Tenaz Energy Corp. (TSX:TNZ) reached an agreement to acquire SDX Energy plc (AIM:SDX) from a group of shareholders for £21 million on May 25, 2022. As on June 30, 2022, Tenaz gave cash alternative option to the shareholders of SDX Energy, to elect the consideration in cash and stock. SDX shareholder will receive 11 pence in cash for each SDX Share for which a valid election has been made or 0.075 New Tenaz Shares. The cash consideration payable by Tenaz to SDX Shareholders pursuant to the Cash Alternative will be funded from a combination of the existing cash resources of Tenaz and funding provided to Tenaz under a reserve-based credit facility.The Combination is to be implemented by means of a court-sanctioned scheme of arrangement. In the Transaction, SDX shareholders will receive 0.075 common shares of Tenaz for each SDX share held. Following completion of the Transaction, existing Tenaz Shareholders will own approximately 64% of the issued and outstanding shares of the combined company, and existing SDX Shareholders will own approximately 36%. On the Effective Date, SDX will become a wholly owned subsidiary of Tenaz. Upon Completion, the Combined Group will be called Tenaz Energy, headquartered in Calgary, Alberta, Canada and listed on the TSX. As part of the Transaction, Tenaz has invited two independent SDX Directors to join the board of directors of Tenaz. These Independent Directors are Michael Doyle and Catherine Stalker. Each of Marty Proctor, Anna Alderson, John Chambers, Mark Rollins, and Anthony Marino will form the remainder of the Tenaz Board as existing Tenaz Directors.

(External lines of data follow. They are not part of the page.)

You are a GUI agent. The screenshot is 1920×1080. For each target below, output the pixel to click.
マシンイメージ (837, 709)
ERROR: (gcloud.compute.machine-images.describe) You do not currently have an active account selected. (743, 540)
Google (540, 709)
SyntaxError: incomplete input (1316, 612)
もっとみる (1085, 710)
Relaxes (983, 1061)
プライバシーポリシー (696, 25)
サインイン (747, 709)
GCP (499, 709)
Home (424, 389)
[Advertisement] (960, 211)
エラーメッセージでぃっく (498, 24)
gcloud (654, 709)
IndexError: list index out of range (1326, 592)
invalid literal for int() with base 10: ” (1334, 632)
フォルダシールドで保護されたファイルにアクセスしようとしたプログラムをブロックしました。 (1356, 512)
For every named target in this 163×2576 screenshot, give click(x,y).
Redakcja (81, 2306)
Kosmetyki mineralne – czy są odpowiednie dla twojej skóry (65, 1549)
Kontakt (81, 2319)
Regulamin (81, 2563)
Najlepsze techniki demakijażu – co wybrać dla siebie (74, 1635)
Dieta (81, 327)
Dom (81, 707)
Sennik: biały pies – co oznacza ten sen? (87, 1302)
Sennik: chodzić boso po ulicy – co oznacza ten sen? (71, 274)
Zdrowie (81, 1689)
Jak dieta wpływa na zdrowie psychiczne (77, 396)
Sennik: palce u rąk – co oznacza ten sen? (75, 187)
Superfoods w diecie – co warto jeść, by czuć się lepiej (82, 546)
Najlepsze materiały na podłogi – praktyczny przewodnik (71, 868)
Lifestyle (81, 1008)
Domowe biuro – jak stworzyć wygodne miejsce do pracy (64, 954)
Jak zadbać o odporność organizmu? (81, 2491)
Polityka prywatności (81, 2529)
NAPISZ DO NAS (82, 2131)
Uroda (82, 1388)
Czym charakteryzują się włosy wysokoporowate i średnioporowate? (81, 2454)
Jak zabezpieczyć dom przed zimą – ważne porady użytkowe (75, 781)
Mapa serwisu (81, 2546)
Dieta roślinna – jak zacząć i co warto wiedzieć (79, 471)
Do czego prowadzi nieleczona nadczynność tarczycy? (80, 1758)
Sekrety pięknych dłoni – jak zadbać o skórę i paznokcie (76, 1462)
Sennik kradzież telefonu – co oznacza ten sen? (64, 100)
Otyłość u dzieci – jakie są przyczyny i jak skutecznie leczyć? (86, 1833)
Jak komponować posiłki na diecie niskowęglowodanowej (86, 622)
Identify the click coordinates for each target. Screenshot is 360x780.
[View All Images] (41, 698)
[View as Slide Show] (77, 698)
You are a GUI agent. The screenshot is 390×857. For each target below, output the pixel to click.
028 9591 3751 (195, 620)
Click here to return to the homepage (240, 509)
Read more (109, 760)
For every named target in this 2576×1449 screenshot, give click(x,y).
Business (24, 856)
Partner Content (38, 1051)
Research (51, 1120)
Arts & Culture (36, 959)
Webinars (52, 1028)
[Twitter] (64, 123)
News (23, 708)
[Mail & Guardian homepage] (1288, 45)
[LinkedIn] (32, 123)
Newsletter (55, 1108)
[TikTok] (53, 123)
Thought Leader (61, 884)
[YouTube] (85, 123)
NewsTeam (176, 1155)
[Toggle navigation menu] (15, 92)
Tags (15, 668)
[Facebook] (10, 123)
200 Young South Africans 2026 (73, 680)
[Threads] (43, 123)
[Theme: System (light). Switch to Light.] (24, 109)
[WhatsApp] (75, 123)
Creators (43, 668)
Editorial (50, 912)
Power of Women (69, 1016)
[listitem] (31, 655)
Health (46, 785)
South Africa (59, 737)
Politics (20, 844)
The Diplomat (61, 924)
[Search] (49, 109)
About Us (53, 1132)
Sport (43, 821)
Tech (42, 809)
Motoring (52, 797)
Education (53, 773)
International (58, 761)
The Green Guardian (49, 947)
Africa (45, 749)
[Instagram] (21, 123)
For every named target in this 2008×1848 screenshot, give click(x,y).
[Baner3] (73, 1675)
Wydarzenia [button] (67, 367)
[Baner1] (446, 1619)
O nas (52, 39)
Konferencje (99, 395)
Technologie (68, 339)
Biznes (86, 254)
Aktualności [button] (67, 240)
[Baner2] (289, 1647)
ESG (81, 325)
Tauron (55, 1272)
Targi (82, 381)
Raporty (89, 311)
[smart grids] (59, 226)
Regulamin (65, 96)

It is expected that the SDX Directors will step down from the SDX Board upon Completion. The Tenaz Board has given assurances to the SDX Directors that, following the Combination becoming or being declared unconditional in all respects, the existing employment rights, including pension rights, of all employees of the SDX Group will be fully safeguarded. SDX intends to seek the cancellation of the trading of SDX Shares on AIM shortly following the Effective Date.

Completion of the Transaction is subject to a number of conditions and approvals including, but not limited to, the approval of the TSX, the governments of Egypt and Morocco, approval being granted by TSX for the New Tenaz Shares to be listed for trading on TSX, the Competition Council of the Kingdom of Morocco granting relevant anti-trust clearance, approval of shareholders of Tenaz, general third party clearances and approval of at least 75% shareholders of SDX. The Combination will be conditional upon the Scheme becoming unconditional. It is expected that Tenaz will hold a shareholder meeting to approve the Transaction in late June or early July, with SDX expected to hold a shareholder meeting to approve the Transaction in July. Tenaz Board has unanimously determined that the Transaction is in the best interests of Tenaz and the Tenaz shareholders, and unanimously recommends that Tenaz shareholders vote in favour of the Transaction. SDX Directors intend to unanimously recommend the Transaction to SDX shareholders. The SDX Directors have irrevocably undertaken to vote in favour of the Transaction in respect of their own beneficial holdings (and the beneficial holdings which are under their control) of 5,020,606 SDX Shares representing, in aggregate, approximately 2.5% of SDX's issued ordinary share capital. Tenaz Directors who are interested in Tenaz Shares, and certain Tenaz officers, have irrevocably undertaken to vote in favour of the Transaction in respect of their own beneficial holdings (and the beneficial holdings which are under their control) of 2,347,075 Tenaz Shares representing, in aggregate, approximately 8.25% of Tenaz's issued common shares. Tenaz informed that a shareholder -Aleph Commodities representing that it owns 25.7% of SDX's issued and outstanding shares intends to vote against the proposed Scheme of Arrangement to amalgamate Tenaz and SDX and Scheme requires, among other things, that 75% of the shares voted by SDX shareholders support the combination for it to become effective. Shareholder meeting will held on July 29, 2022. Closing of the Transaction is expected late July or early August following shareholder approvals. The Scheme is expected to be effective in April 2023, subject to satisfaction or (where applicable) waiver of the Conditions and certain further terms. The Transaction is 141% accretive to Tenaz on production per share based on the mid-points of 2022 production guidance for each of Tenaz and SDX.

Henrik Persson and Charlie Beeson of finnCap Ltd acted as financial advisors and Torys LLP and Watson, Farley & Williams LLP acted as legal advisors to Tenaz Energy Corp. James McEwen of N M Rothschild & Sons Limited and Callum Stewart of Stifel Nicolaus Europe Limited acted as financial advisors and Blake, Cassels & Graydon LLP and Bryan Cave Leighton Paisner LLP acted as legal advisors to SDX Energy plc. N M Rothschild & Sons Limited also acted as fairness opinion provider to the board of SDX Energy plc. Link Group acted as registrar in the transaction.